UK’s Johnson to visit European capitals seeking Brexit breakthrough

  • Johnson will travel for talks with German Chancellor Merkel and French President Macron
  • Johnson is expected to push for the EU to reopen negotiations over the terms of Brexit

LONDON: UK's Boris Johnson will visit European capitals this week on his first overseas trip as prime minister, as his government said Sunday it had ordered the scrapping of the decades-old law enforcing its EU membership.

Johnson will travel to Berlin on Wednesday for talks with German Chancellor Angela Merkel and on to Paris Thursday for discussions with French President Emmanuel Macron, Downing Street confirmed on Sunday, amid growing fears of a no-deal Brexit in two and a half months.

The meetings, ahead of a two-day G7 summit starting Saturday in the southern French resort of Biarritz, are his first diplomatic forays abroad since replacing predecessor Theresa May last month.

Johnson is expected to push for the EU to reopen negotiations over the terms of Brexit or warn that it faces the prospect of Britain's disorderly departure on October 31 -- the date it is due to leave.

European leaders have repeatedly rejected reopening an accord agreed by May last year but then rejected by British lawmakers on three occasions, despite Johnson's threats that the country will leave then without an agreement.

In an apparent show of intent, London announced Sunday that it had ordered the repeal of the European Communities Act, which took Britain into the forerunner to the EU 46 years ago and gives Brussels law supremacy.

The order, signed by Brexit Secretary Steve Barclay on Friday, is set to take effect on October 31.

"This is a landmark moment in taking back control of our laws from Brussels," Barclay said in a statement.

"This is a clear signal to the people of this country that there is no turning back -- we are leaving the EU as promised on October 31, whatever the circumstances -- delivering on the instructions given to us in 2016."

The moves come as Johnson faces increasing pressure to immediately recall MPs from their summer holidays so that parliament can debate Brexit.

More than 100 lawmakers, who are not due to return until September 3, have demanded in a letter that he reconvene the 650-seat House of Commons and let them sit permanently until October 31.

"Our country is on the brink of an economic crisis, as we career towards a no-deal Brexit," said the letter, signed by MPs and opposition party leaders who want to halt a no-deal departure.

"We face a national emergency, and parliament must be recalled now."

Parliament is set to break up again shortly after it returns, with the main parties holding their annual conferences during the September break.

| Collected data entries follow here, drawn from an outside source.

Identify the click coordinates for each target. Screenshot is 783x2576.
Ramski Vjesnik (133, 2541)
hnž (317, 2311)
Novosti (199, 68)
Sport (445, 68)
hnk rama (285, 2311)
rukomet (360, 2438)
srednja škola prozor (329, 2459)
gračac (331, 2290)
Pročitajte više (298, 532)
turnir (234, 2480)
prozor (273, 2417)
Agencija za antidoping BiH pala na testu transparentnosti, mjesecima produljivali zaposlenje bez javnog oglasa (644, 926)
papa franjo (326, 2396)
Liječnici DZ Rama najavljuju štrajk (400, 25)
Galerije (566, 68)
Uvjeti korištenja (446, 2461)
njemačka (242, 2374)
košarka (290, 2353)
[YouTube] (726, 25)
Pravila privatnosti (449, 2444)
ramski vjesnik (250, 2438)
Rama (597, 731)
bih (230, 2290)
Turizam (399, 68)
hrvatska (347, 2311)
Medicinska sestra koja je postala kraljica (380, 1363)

Main opposition Labour leader Jeremy Corbyn wants to call a vote of no confidence in Johnson's government after parliament returns.

He hopes to take over as a temporary prime minister, seek an extension to Britain's EU departure date to stop a no-deal Brexit, and then call a general election.

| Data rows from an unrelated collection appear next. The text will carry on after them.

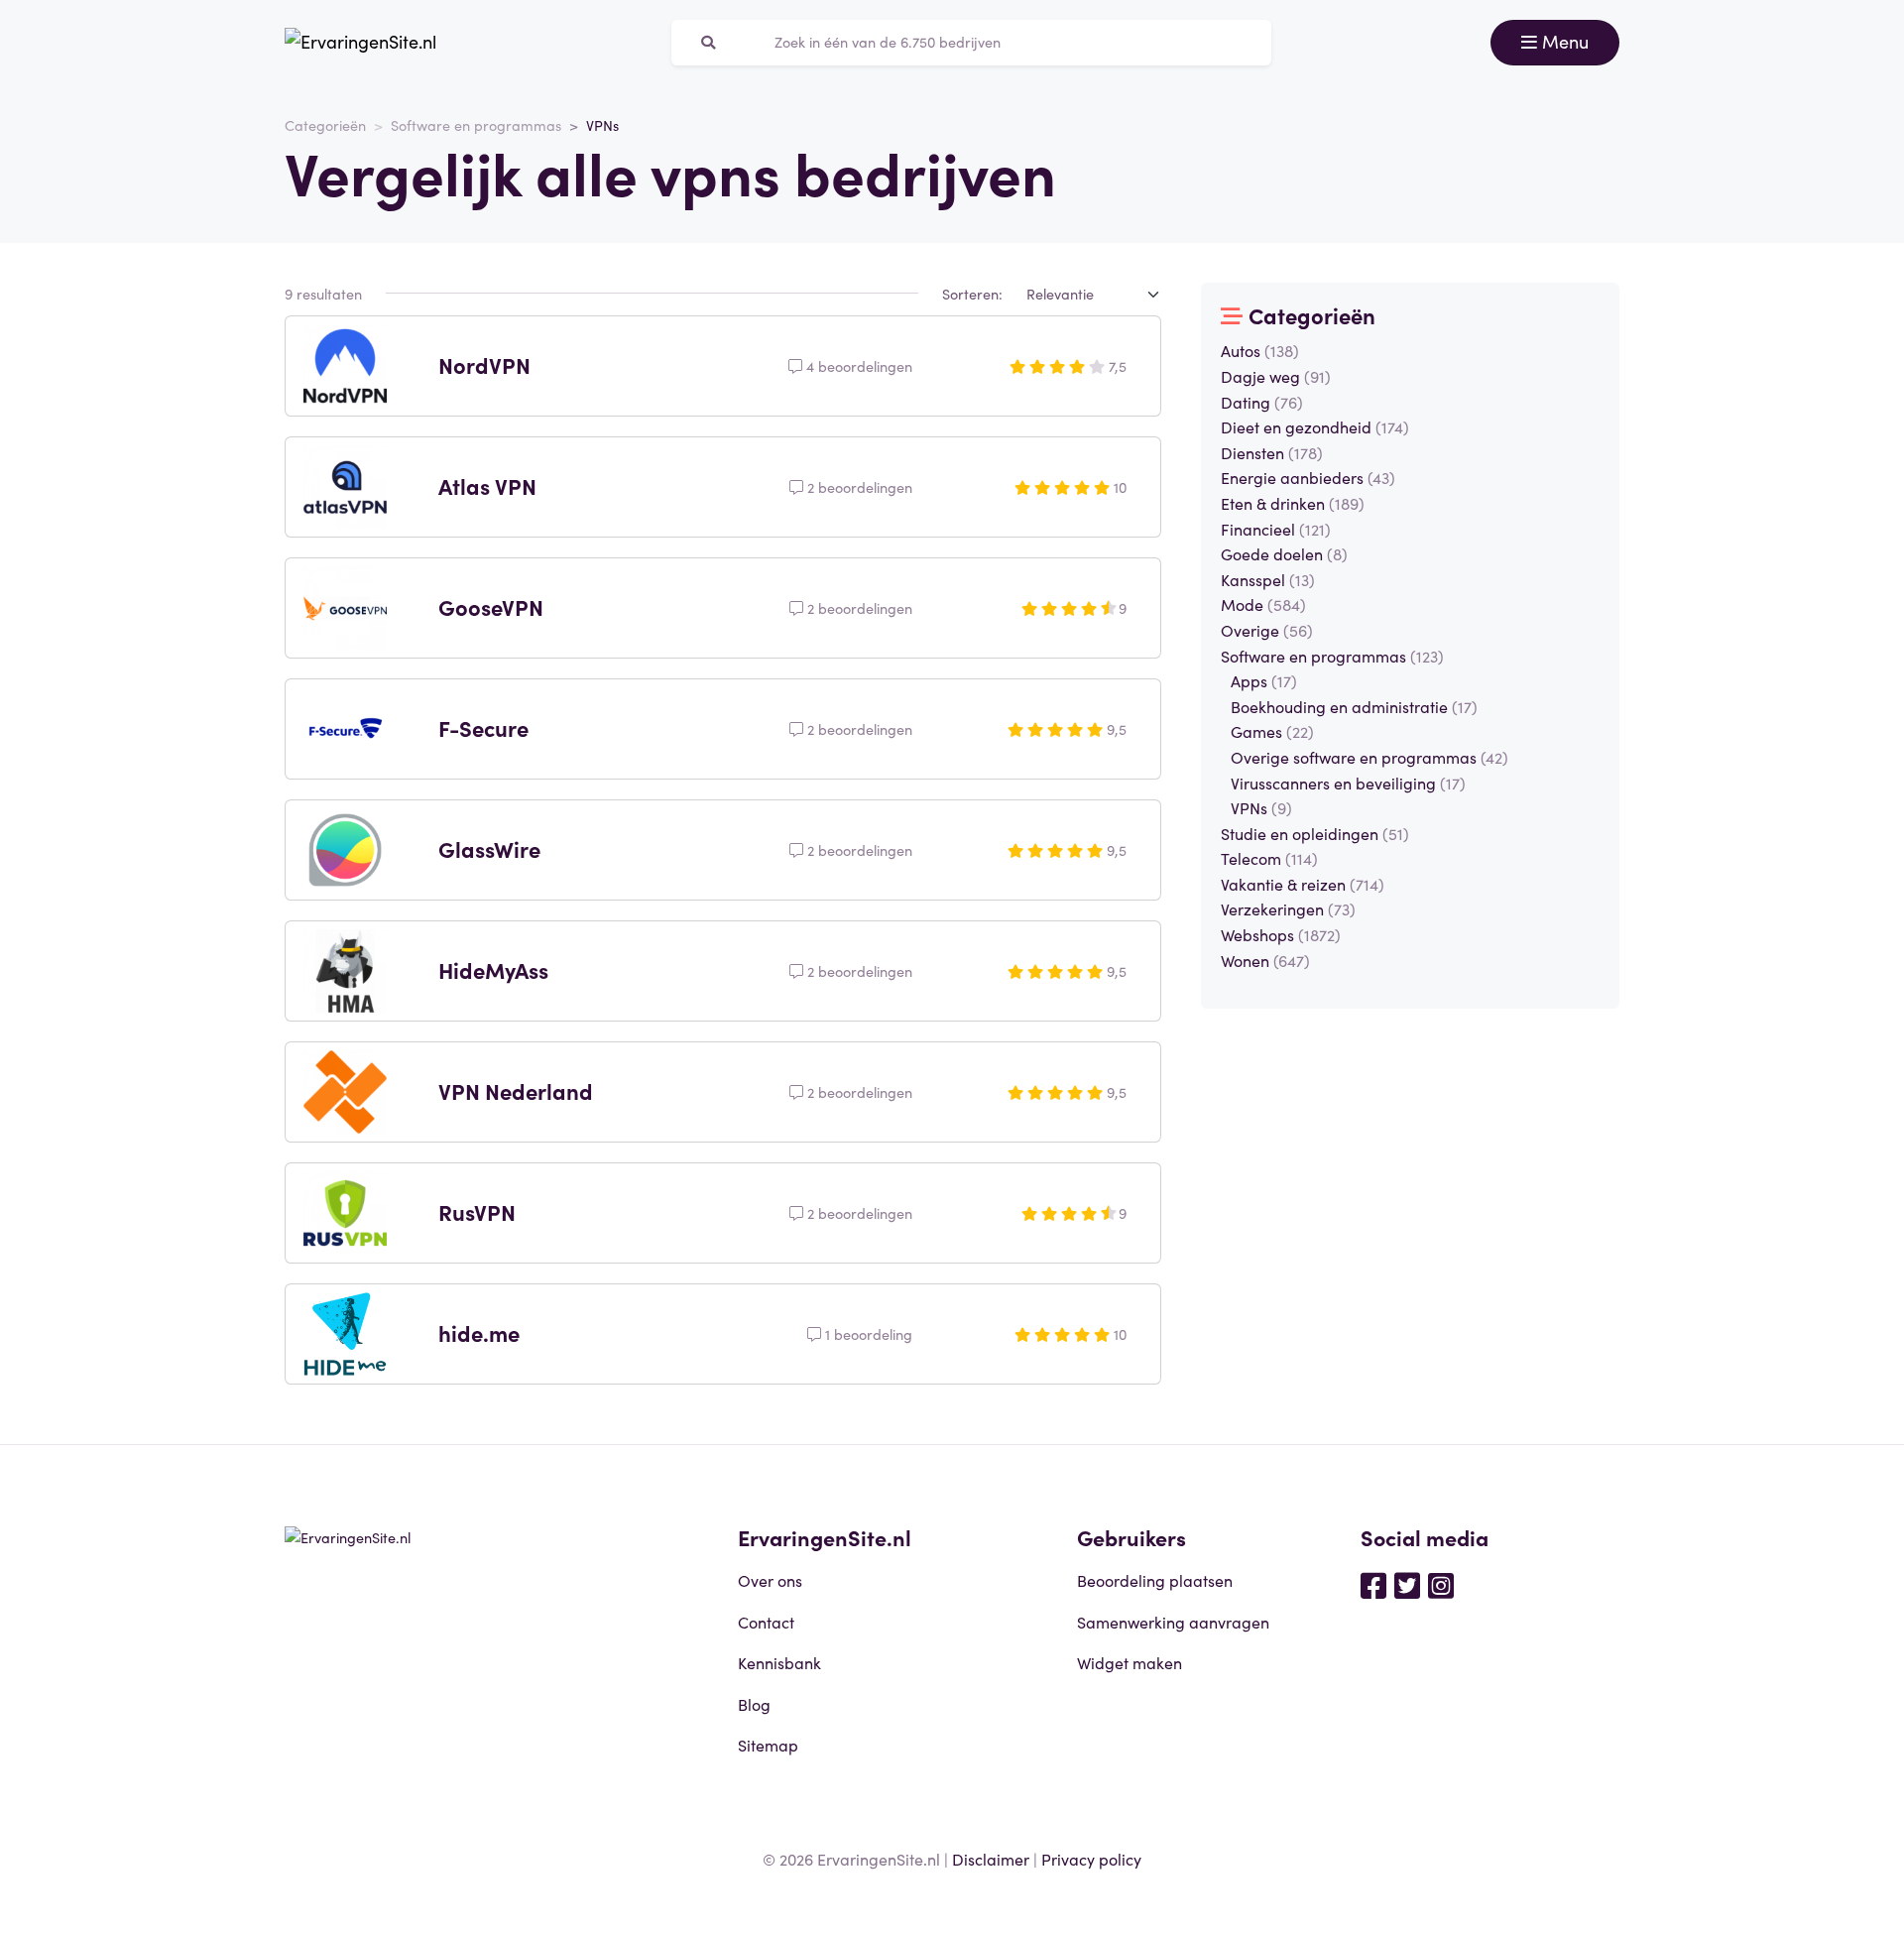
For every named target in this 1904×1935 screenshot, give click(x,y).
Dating (1262, 402)
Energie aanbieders (1308, 477)
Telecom (1269, 858)
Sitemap (768, 1744)
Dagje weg (1276, 376)
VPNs (1261, 807)
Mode (1263, 604)
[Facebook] (1373, 1584)
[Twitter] (1407, 1584)
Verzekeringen (1288, 908)
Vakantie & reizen (1302, 884)
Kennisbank (779, 1662)
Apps (1264, 680)
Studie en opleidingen (1315, 833)
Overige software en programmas (1369, 757)
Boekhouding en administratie (1354, 706)
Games (1272, 731)
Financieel (1276, 529)
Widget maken (1129, 1662)
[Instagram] (1441, 1584)
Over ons (770, 1580)
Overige (1267, 630)
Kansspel (1268, 579)
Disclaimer (990, 1859)
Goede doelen (1284, 553)
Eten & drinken (1293, 503)
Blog (754, 1704)
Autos (1260, 350)
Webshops (1281, 934)
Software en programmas (476, 125)
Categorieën (325, 125)
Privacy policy (1091, 1859)
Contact (766, 1622)
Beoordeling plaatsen (1155, 1580)
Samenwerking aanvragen (1173, 1622)
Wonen (1265, 960)
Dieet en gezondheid (1315, 426)
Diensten (1272, 452)
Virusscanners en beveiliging (1348, 782)
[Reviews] (360, 42)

"What we need is a government that is prepared to negotiate with the European Union so we don't have a crash-out on the 31st," Corbyn said Saturday.

"This government clearly doesn't want to do that."

Britain could face food, fuel and medicine shortages and chaos at its ports in a no-deal Brexit, The Sunday Times newspaper reported, citing a leaked government planning document.

There would likely be some form of hard border imposed on the island of Ireland, the document implied.

Rather than worst-case scenarios, the leaked document, compiled this month by the Cabinet Office ministry, spells out the likely ramifications of a no-deal Brexit, the broadsheet claimed.

The document said logjams could affect fuel distribution, while up to 85 percent of trucks using the main ports to continental Europe might not be ready for French customs.

The availability of fresh food would be diminished and prices would go up, the newspaper said.